Collected data
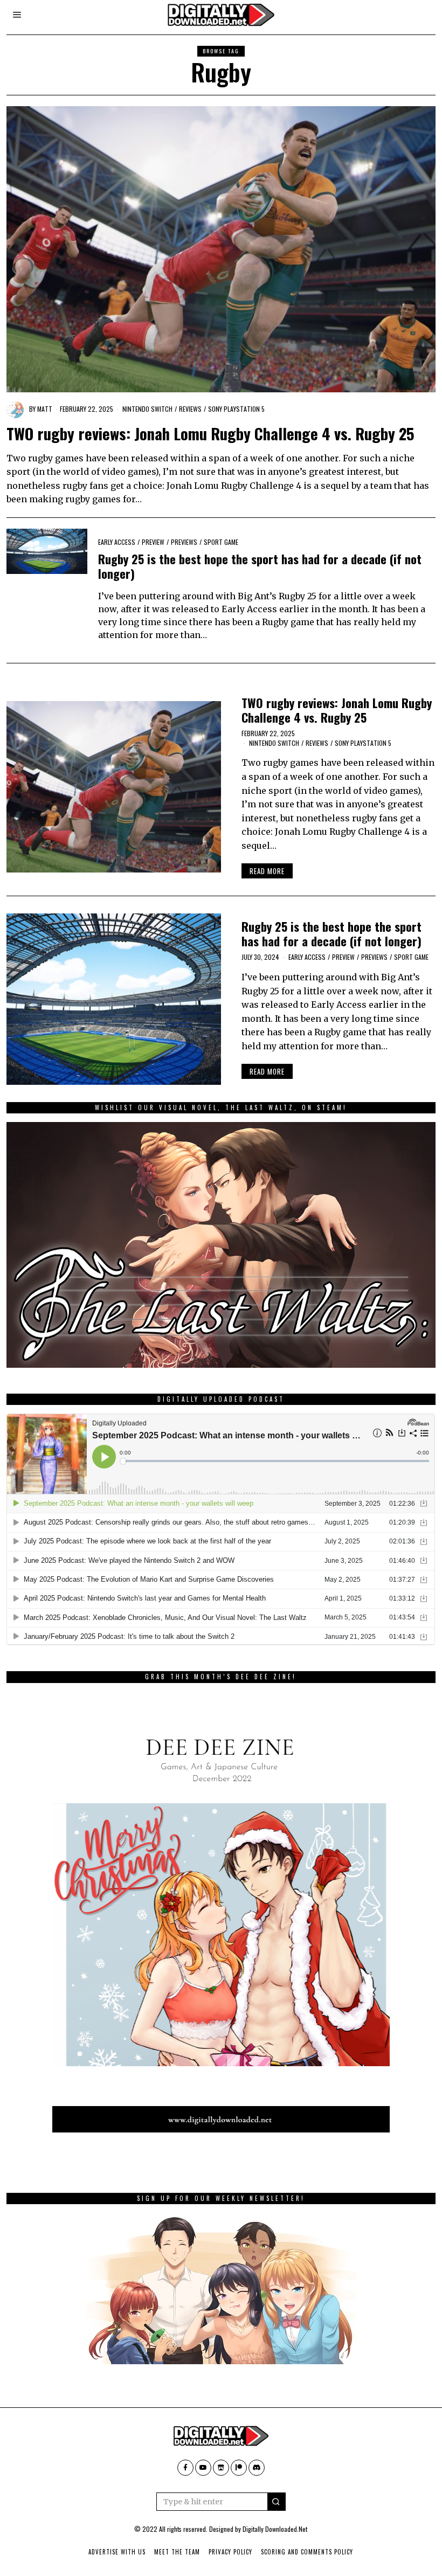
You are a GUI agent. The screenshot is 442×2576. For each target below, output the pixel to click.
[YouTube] (203, 2468)
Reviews (190, 408)
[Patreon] (239, 2468)
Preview (153, 541)
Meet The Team (177, 2551)
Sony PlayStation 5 (236, 408)
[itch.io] (221, 2468)
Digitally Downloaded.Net (275, 2528)
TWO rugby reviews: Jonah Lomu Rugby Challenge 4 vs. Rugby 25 (210, 433)
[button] (276, 2501)
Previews (184, 541)
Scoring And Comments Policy (307, 2551)
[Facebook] (185, 2468)
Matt (44, 408)
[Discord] (256, 2468)
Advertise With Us (117, 2551)
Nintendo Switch (147, 408)
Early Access (116, 541)
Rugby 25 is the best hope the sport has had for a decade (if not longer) (260, 566)
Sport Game (221, 541)
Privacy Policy (230, 2551)
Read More (267, 870)
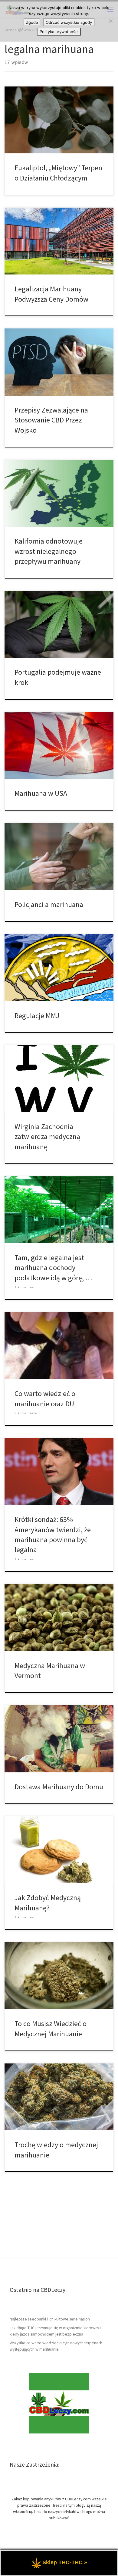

» **TASK GOAL**: Return all records verbatim and drop the pictures.

» **ANSWER TO THIS PROBLEM**:
You are a GUI agent. The screenshot is 442×2576. For each target below, output the pixel to click.
[YouTube] (203, 2468)
Reviews (190, 408)
[Patreon] (239, 2468)
Preview (153, 541)
Meet The Team (177, 2551)
Sony PlayStation 5 (236, 408)
[itch.io] (221, 2468)
Digitally Downloaded.Net (275, 2528)
TWO rugby reviews: Jonah Lomu Rugby Challenge 4 vs. Rugby 25 (210, 433)
[button] (276, 2501)
Previews (184, 541)
Scoring And Comments Policy (307, 2551)
[Facebook] (185, 2468)
Matt (44, 408)
[Discord] (256, 2468)
Advertise With Us (117, 2551)
Nintendo Switch (147, 408)
Early Access (116, 541)
Rugby 25 is the best hope the sport has had for a decade (if not longer) (260, 566)
Sport Game (221, 541)
Privacy Policy (230, 2551)
Read More (267, 870)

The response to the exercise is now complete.